Event-Driven Architecture (EDA) é um estilo de arquitetura de software que se baseia na produção, detecção, consumo e reação a eventos. Em um sistema com EDA, diferentes componentes comunicam entre si através de eventos, ao invés de chamadas diretas de funções ou métodos.

Componentes principais:

  1. Produtores de Eventos: Componentes que geram eventos quando ocorrem certas ações ou mudanças de estado. Um exemplo pode ser a atualização do status de um pedido em um sistema de compras online.

  2. Consumidores de Eventos: Componentes que escutam e reagem aos eventos. Depois de receberem um evento, eles podem executar alguma lógica de negócios ou acionar outros eventos.

  3. Mediador ou Canal de Eventos: Intermediário que pode ser usado para transmitir eventos de produtores para consumidores. Isso pode ser uma fila de mensagens ou um sistema de streaming de dados.
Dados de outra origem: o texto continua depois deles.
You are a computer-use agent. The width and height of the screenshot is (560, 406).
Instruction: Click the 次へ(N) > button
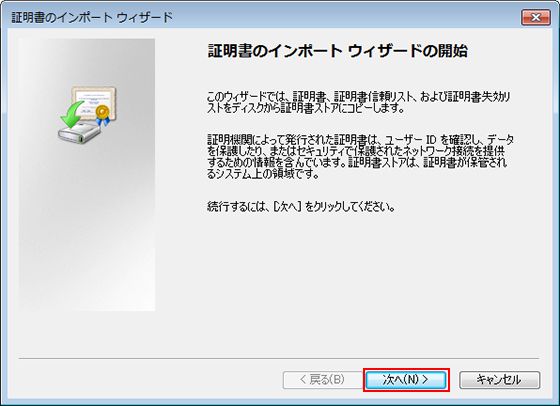click(x=406, y=380)
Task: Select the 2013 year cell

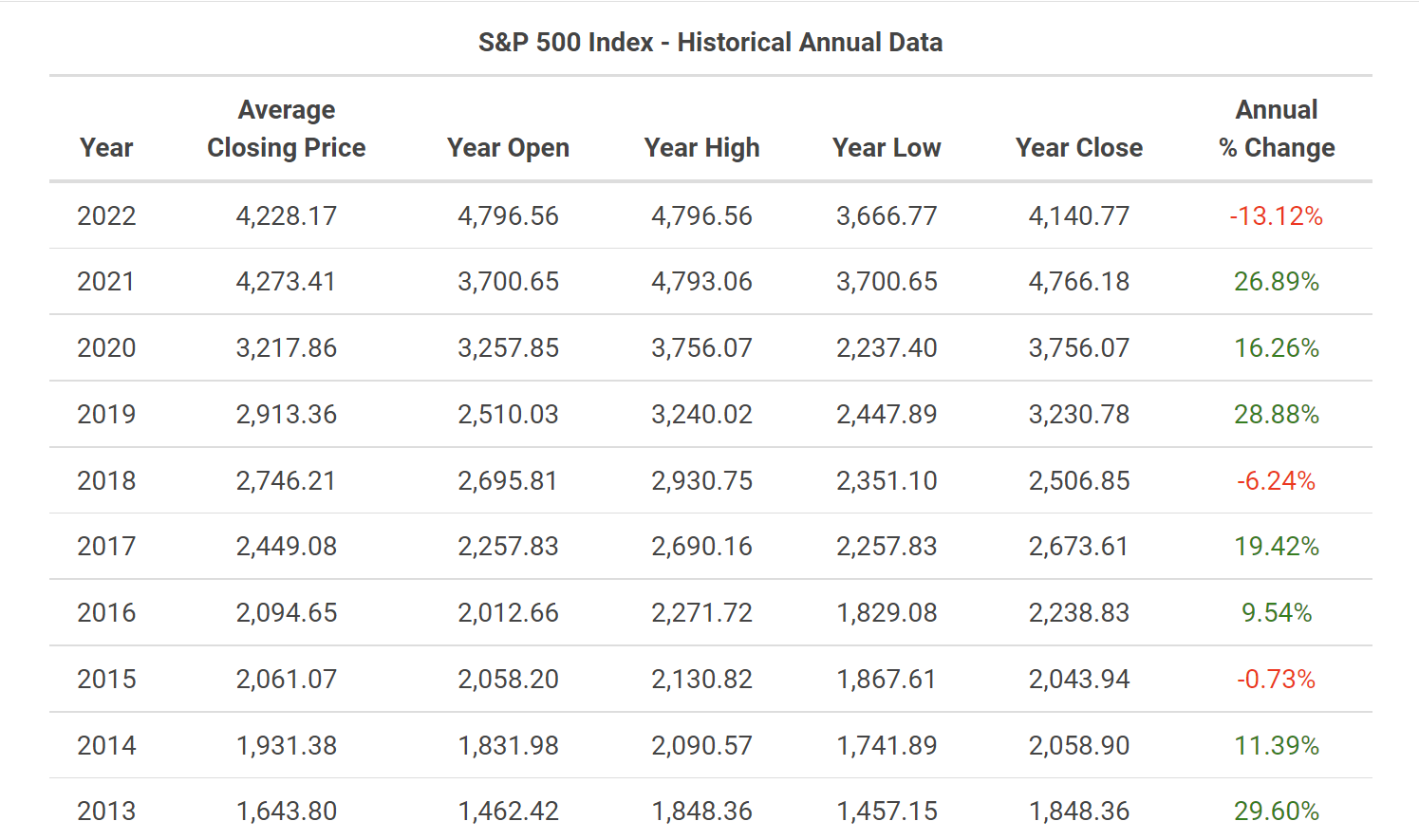Action: [106, 812]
Funcionamento: - Quando algo relevante acontece (por exemplo, uma transação é concluída), um produtor de eventos cria um evento e o envia ao mediador. - Um ou mais consumidores que estejam interessados nesse tipo de evento são notificados via mediador. - Os consumidores, então, realizam ações específicas baseadas na informação contida no evento.

Vantagens: - Desacoplamento: Componentes não precisam conhecer uns aos outros diretamente, facilitando o desenvolvimento e manutenção. - Escalabilidade: Novos consumidores podem ser adicionados para lidar com o aumento de eventos sem impactar os produtores.
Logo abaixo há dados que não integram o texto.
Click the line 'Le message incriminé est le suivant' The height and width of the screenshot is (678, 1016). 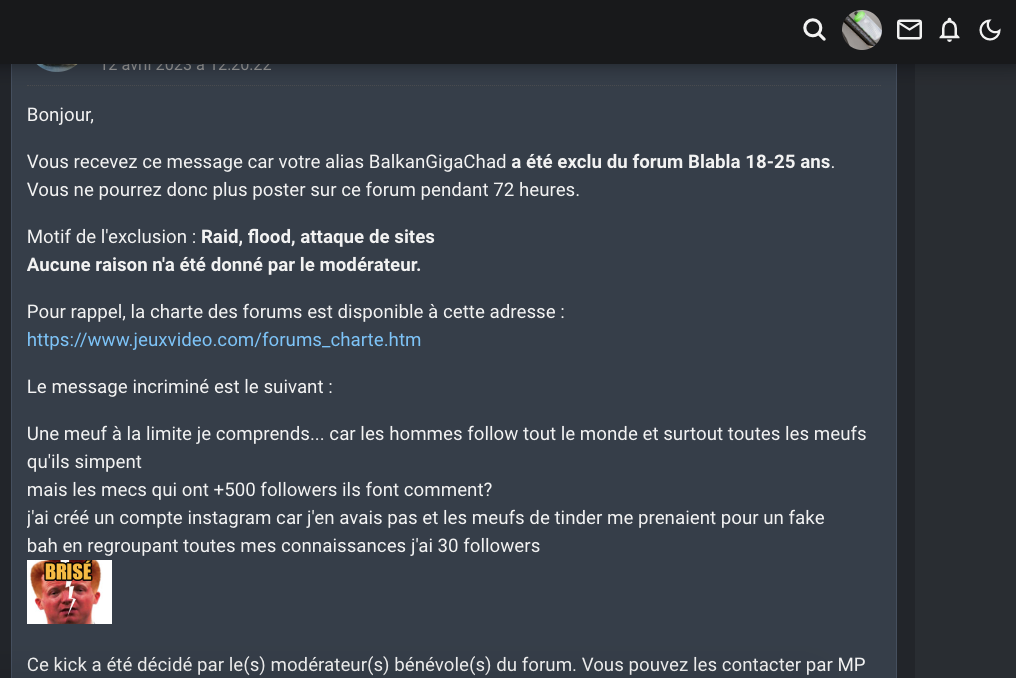[x=179, y=387]
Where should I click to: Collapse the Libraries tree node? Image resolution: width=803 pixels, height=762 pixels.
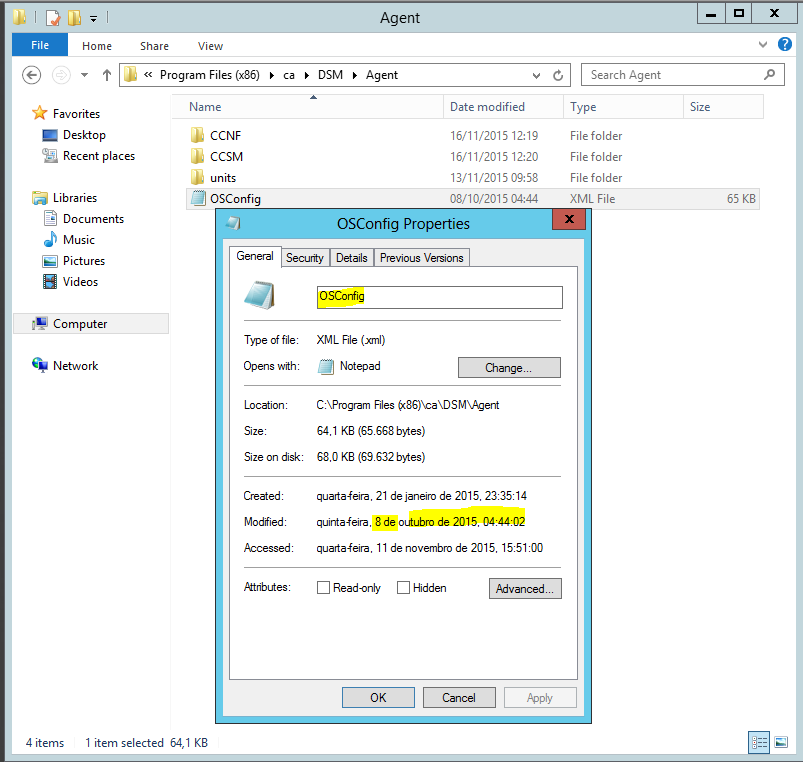[25, 197]
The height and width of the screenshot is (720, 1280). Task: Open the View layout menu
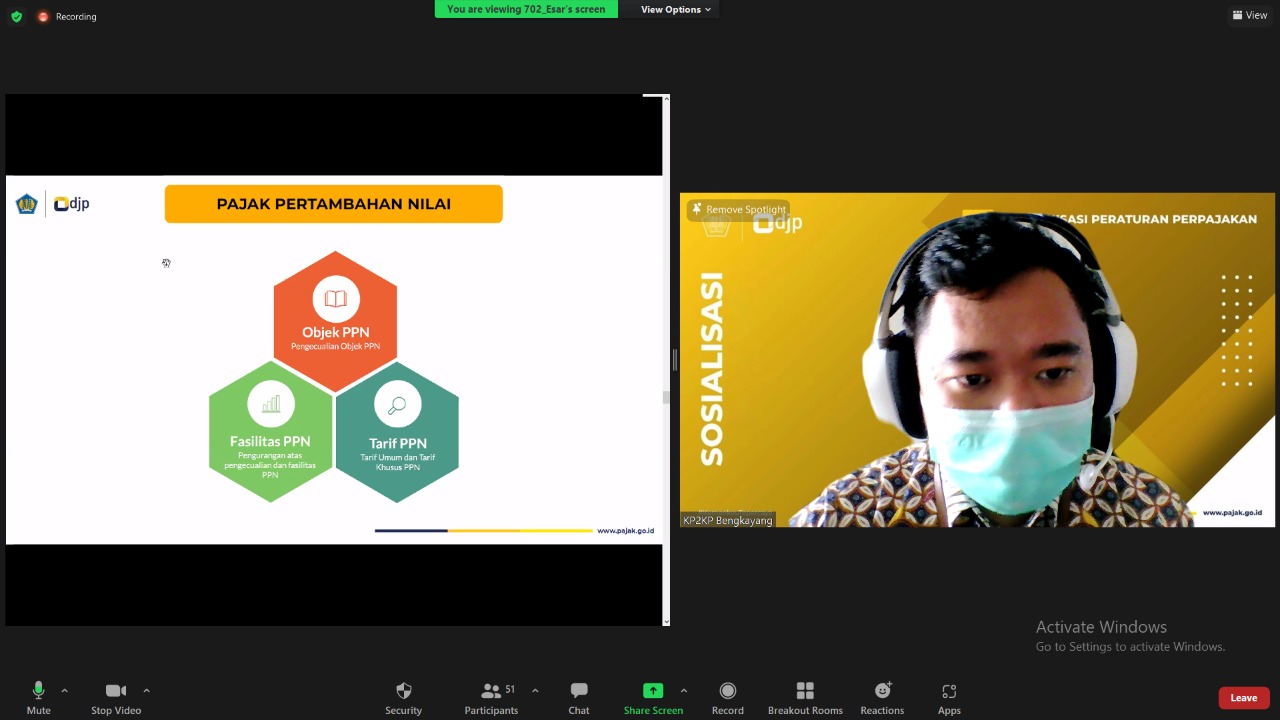1250,15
Desafios: - Complexidade na gestão de eventos: Garantir a ordem e processamento correto pode ser complicado. - Depuração: Rastrear o fluxo de eventos através do sistema pode ser desafiador.

EDA é amplamente usada em sistemas distribuídos e aplicações que necessitam de robustez e agilidade em tempo real, como em aplicações de IoT ou plataformas de e-commerce.